Member Since: Nov 2007
Location: Minnesota
Posts: 2,848
It's not exactly that my parents don't accept mental health diagnoses...it's more that they have a hard time accepting them when they see no reason or justification for the problem. For example, because there is nothing you can pinpoint as to why I have so much anxiety and OCD, it doesn't seem as real or as serious to them as my sister's depression because she became depressed after a traumatic event. Get it?

I'm 20, so no, my parents don't exactly have to be involved...but when there's something that's a big deal, I would like them to be involved...plus I'm on their insurance, and bills are sent to the house and stuff, so it's not like they wouldn't know something's up anyway.

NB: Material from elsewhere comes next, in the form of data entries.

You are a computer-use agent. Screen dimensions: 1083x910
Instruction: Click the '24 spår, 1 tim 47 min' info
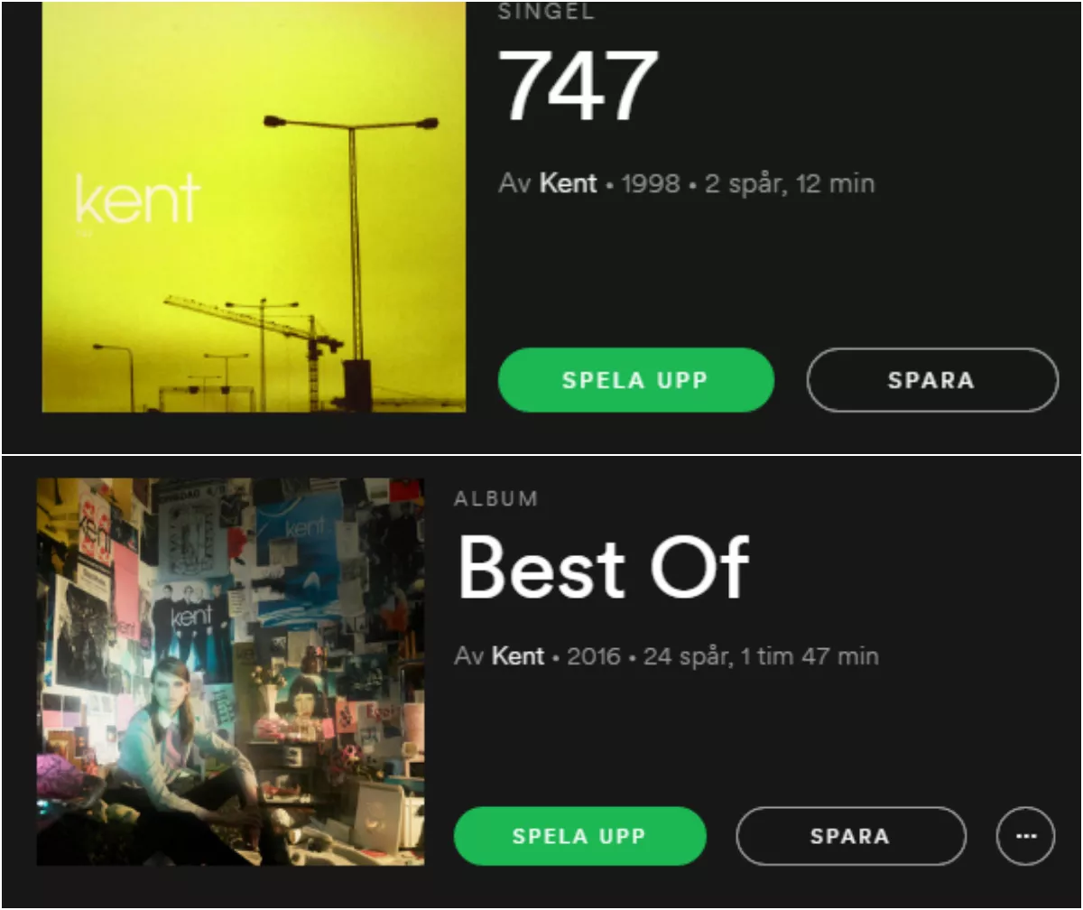[x=761, y=655]
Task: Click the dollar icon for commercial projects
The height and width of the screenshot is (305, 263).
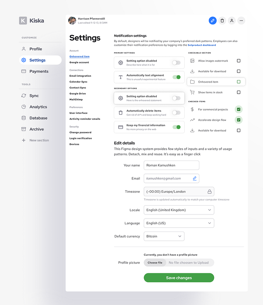Action: click(193, 109)
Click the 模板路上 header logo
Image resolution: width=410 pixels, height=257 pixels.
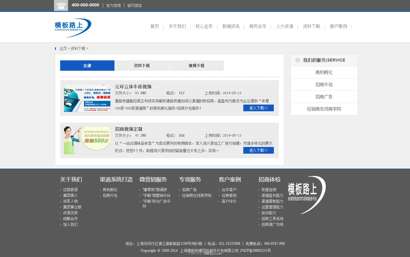(73, 28)
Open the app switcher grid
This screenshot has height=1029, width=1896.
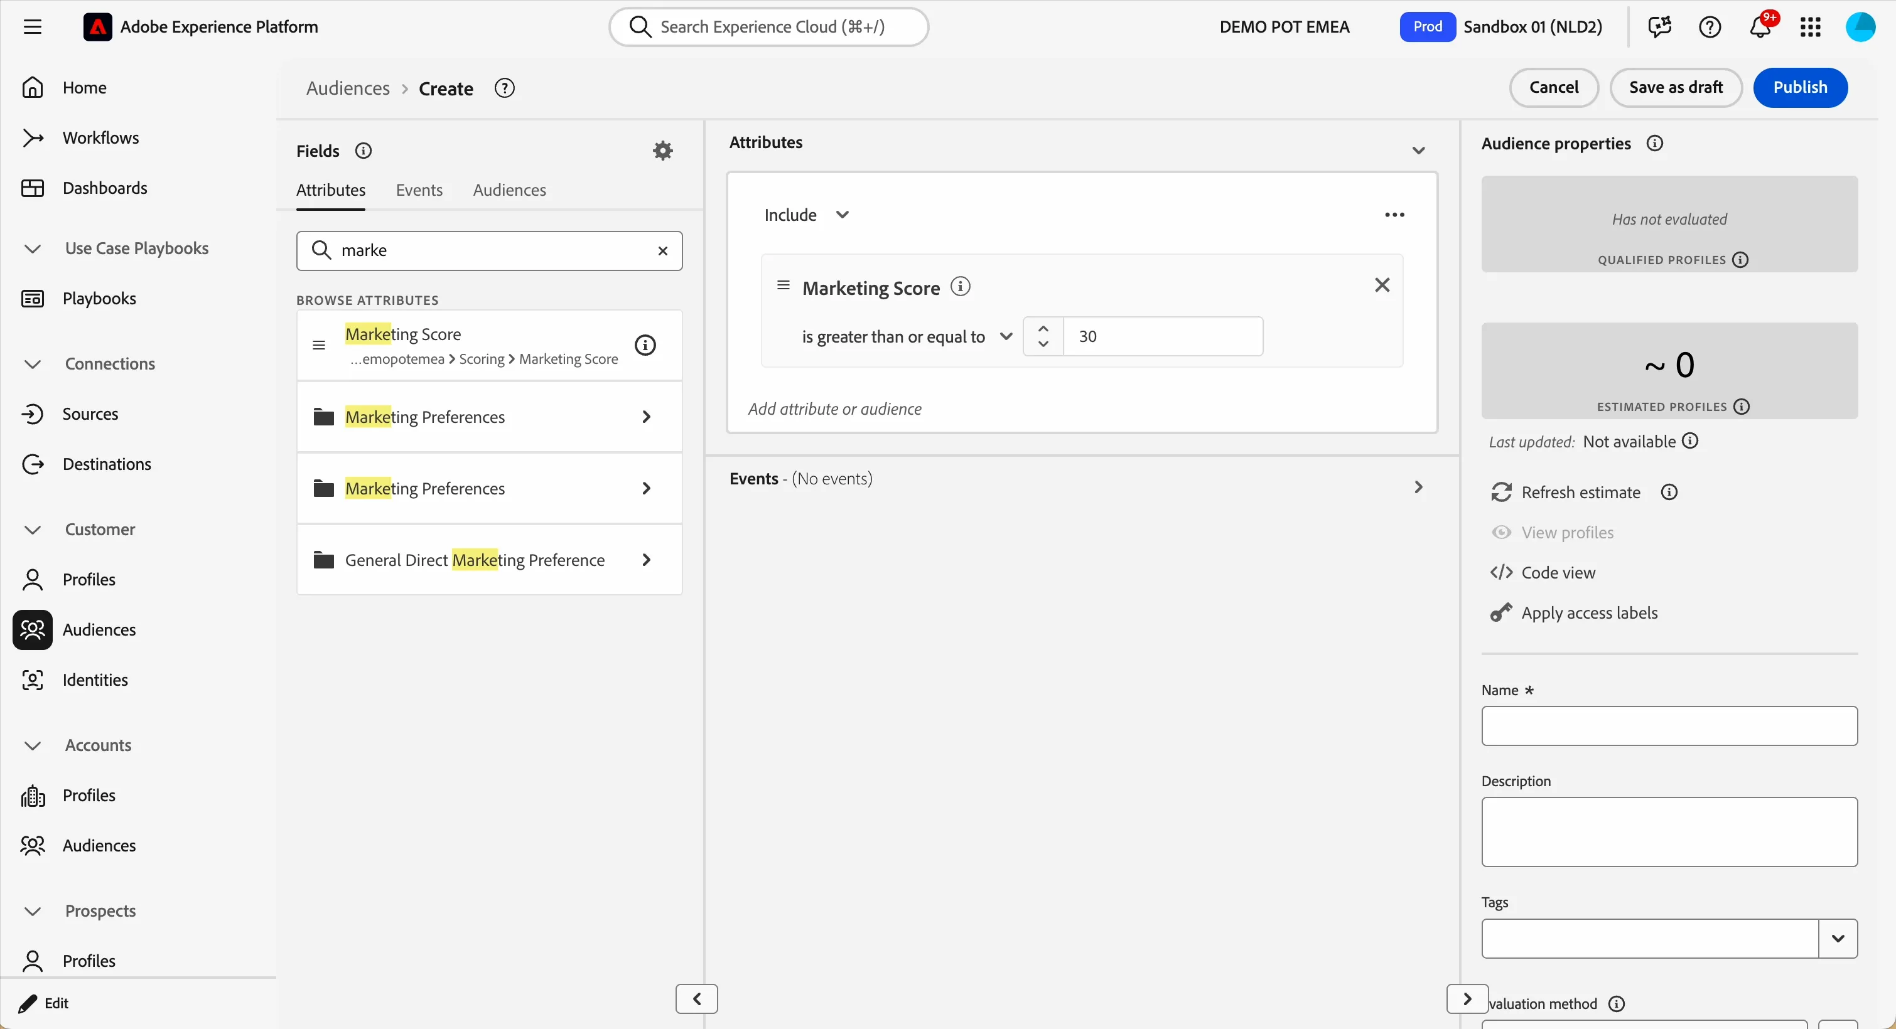[x=1810, y=27]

Anyway, my mom called me last night, and I ended up bringing it up...and as suspected, it blew up in my face. I knew I shouldn't have...I told her that my counselor isn't sure that anxiety is my only problem, so then she of course asked what my counselor did think. I softened it a bit and said that my counselor thinks I may have a bipolar spectrum disorder knowing that if I said bipolar all hell would break loose, and my mom completely brushed it off. She said that she doubted that because she knows me, and she knows people who are bipolar and I'm not like that etc. So during that I'm thinking that she really doesn't know me all that well because unless she saw and ignored that I was having problems when they first started, she sure as heck isn't that perceptive because guess what! I went out of my way to tell my parents what was going on so I could get help (I was a minor then), and they seemed pretty surprised, and definitely didn't understand...so I'm not sure why she thinks she would notice much else like that...and I also tried saying that bipolar spectrum and bipolar are not the same to which she responded "I know." Ugh!!

Last edited by SingDanceRunLife; Mar 19, 2011 at 08:33 AM. Reason: Added some stuff for clarity.